Dunque, più che sviluppare gli approfondimenti per la definizione dei “costi standard” potrebbe risultare di fondamentale importanza definire anche “la risposta standard” ai bisogni della gente, possibilmente in maniera uniformata rispetto al territorio nazionale (pur nel rispetto delle autonomie regionali, si devono superare le forti diversità e, di conseguenza, il diverso diritto dei cittadini).
Ancora, l’attenzione alla garanzia dei diritti a tutti i cittadini (pari livelli di servizi e pari possibilità di accesso) richiede un’azione programmatoria completamente diversa rispetto a quella in essere (con partenza dall’analisi dei bisogni della gente e di come è misurata l’efficienza costi/benefici di questi ultimi e non di certo un cieco e spietato approccio contabilistico).
Un riposizionamento rapido, incisivo, serio, fortemente orientato alla risoluzione veloce dei punti di sperequazione e di ingiustizia largamente noti e conosciuti, non è più rimandabile, salvo a doversene pentire amaramente.
Le continue evoluzioni scientifiche e tecnologiche, i mutati bisogni, il sistema, sempre più multi-professionale e multi-disciplinare, necessitano di una rivisitazione dei modelli organizzativi e degli approcci di cura e assistenza, con il superamento dei vecchi schemi arcaici e autoreferenziali, a favore di nuove soluzioni, orientate all’integrazione, alla libertà di intraprendere, al lavoro di gruppo, alla comunicazione continua, agli audit per il confronto tra obiettivi e risultati.
Ancor piu’ grave sarebbe rischiare di compromettere la qualita’ delle cure e spingere un gran numero di cittadini ad abbandonare prestazioni di primaria importanza che nulla hanno a che vedere con il mercato dell’effimero e del superfluo.

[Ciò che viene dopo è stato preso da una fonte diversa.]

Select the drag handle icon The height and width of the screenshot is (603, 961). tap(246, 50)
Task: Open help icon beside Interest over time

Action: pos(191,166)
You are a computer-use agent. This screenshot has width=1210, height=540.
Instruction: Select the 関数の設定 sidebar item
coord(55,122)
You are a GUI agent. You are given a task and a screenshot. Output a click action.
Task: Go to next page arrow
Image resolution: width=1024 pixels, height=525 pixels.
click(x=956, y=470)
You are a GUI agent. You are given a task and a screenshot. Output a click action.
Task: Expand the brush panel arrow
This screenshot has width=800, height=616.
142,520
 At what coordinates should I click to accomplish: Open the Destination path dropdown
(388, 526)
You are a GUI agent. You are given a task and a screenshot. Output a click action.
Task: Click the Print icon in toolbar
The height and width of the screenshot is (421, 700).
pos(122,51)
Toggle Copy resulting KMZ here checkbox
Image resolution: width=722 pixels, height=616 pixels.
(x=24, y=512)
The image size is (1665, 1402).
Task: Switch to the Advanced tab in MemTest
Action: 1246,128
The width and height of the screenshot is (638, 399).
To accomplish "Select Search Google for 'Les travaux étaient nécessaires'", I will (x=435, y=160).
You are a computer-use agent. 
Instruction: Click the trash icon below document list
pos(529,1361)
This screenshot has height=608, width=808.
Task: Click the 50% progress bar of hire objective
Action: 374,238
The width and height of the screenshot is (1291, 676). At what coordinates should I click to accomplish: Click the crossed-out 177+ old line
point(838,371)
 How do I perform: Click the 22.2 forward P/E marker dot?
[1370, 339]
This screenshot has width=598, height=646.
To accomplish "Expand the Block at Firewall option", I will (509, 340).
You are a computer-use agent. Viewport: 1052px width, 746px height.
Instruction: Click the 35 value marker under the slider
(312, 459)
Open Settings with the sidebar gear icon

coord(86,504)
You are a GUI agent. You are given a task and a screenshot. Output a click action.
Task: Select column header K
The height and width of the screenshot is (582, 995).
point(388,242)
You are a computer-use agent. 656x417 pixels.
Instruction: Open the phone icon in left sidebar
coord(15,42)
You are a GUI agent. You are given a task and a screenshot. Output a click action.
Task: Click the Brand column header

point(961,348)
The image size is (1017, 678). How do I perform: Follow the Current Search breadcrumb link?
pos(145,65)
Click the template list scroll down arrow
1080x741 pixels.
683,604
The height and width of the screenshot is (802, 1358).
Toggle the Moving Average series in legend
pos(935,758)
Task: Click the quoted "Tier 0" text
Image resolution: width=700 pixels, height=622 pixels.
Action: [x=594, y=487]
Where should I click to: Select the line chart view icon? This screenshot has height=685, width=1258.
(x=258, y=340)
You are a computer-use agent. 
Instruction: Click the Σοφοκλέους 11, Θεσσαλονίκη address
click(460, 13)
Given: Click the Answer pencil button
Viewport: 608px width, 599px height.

La ricetta, se così la vogliamo chiamare, non si fonda semplicisticamente su di una “questione delle strutture sanitarie”, anzi sarebbe tragicamente insufficiente metterla in questo modo. Si fonda sulla presa in carico di un problema più grande che chiede un approccio interdiscilpinare, fatto di reale semplificazione amministrativa, di formazione professionale, di investimenti nell’implementazione di nuove tecnologie, di innovazione dei processi aziendali, di integrazione con altri mondi produttivi, infine, non è un banale problemino di esclusiva competenza del dipartimento sanità.